* AIM OF THE TASK *
Once the line with "Where should I" is reached, output it and every line after it, exactly, through the end of the records below. Pictures are skipped.

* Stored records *
⟨

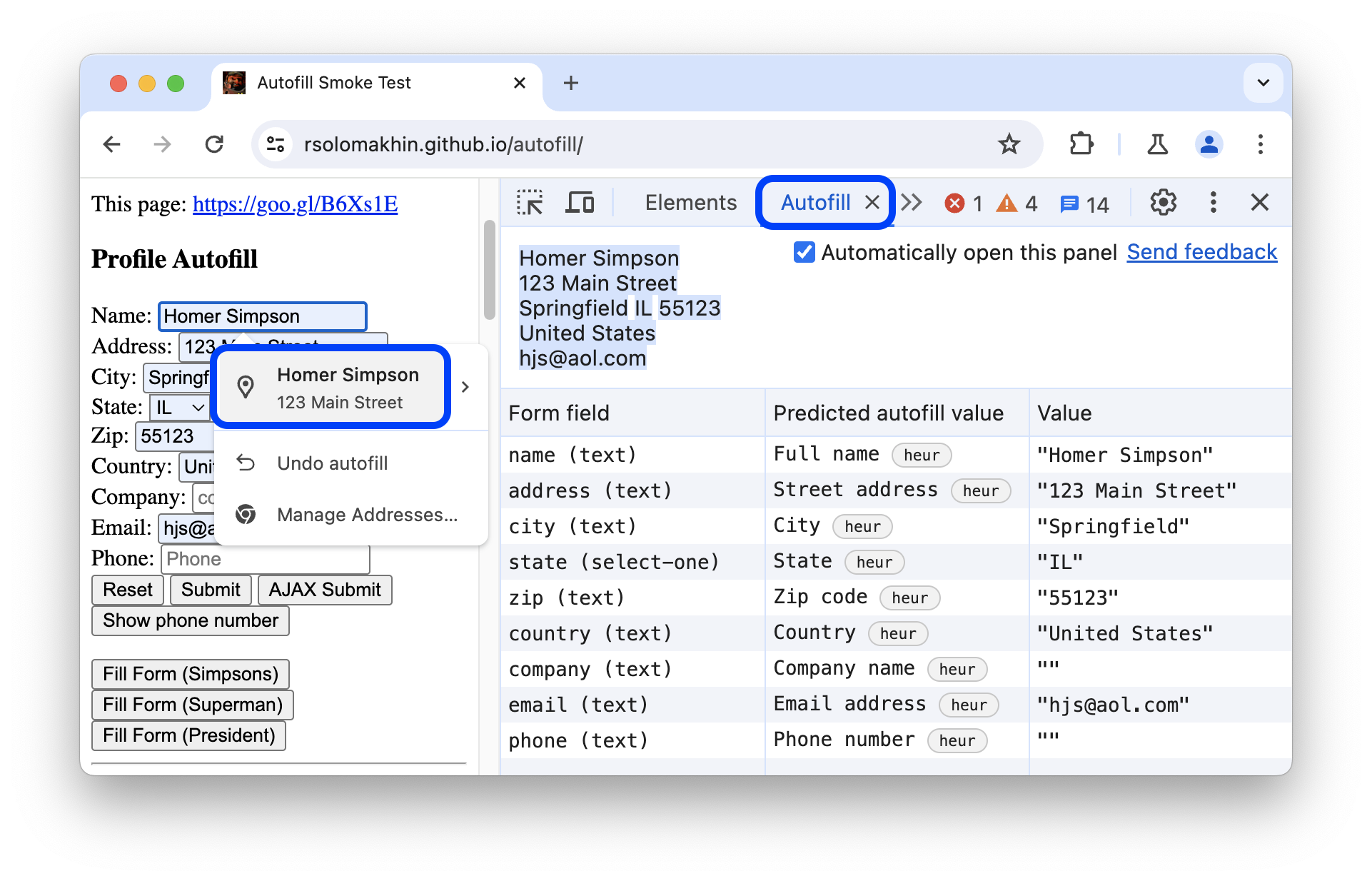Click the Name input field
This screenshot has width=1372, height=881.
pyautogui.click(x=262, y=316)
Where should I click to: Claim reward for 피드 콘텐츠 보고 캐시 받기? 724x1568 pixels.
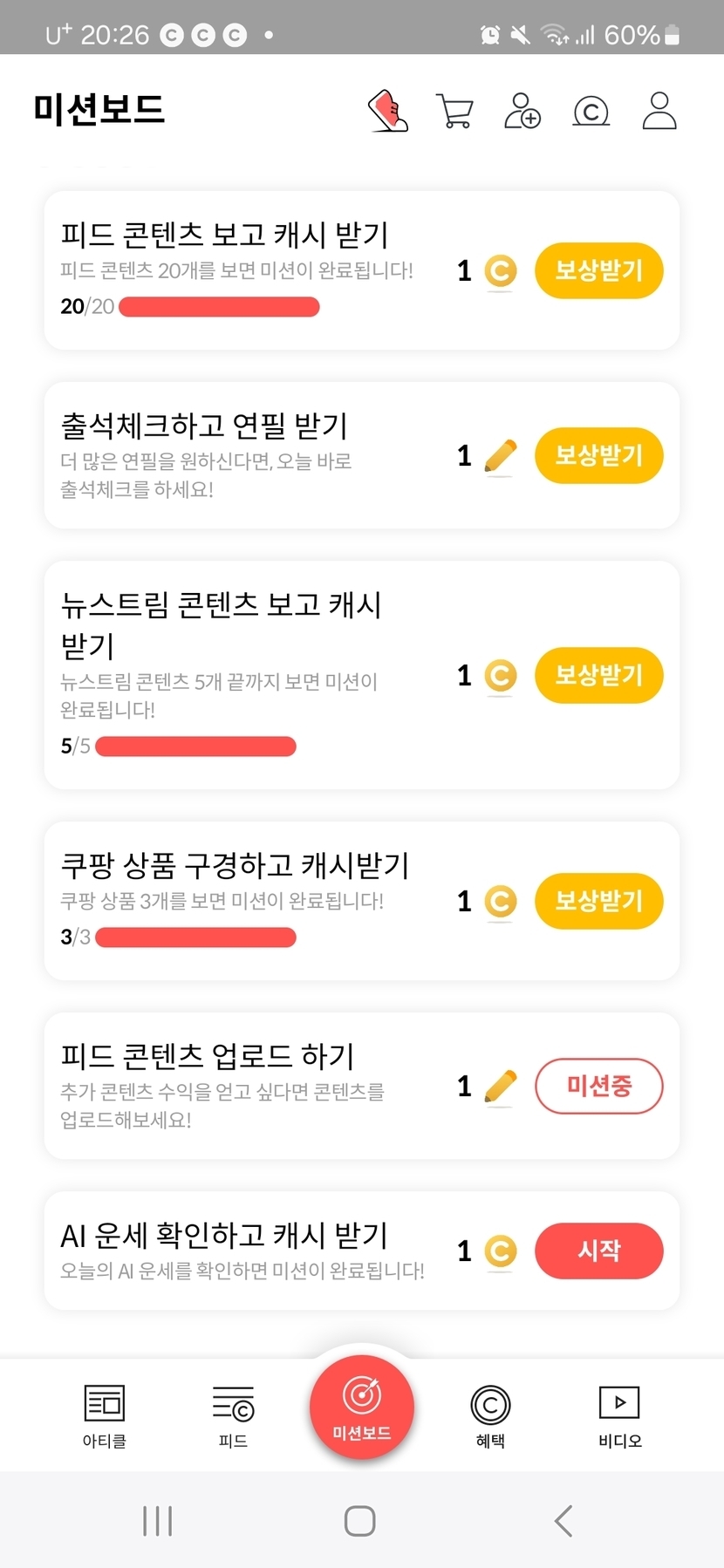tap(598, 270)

⟩

* RESULT OF THIS EXERCISE *
Where should I click to: Claim reward for 피드 콘텐츠 보고 캐시 받기? 724x1568 pixels.
tap(598, 270)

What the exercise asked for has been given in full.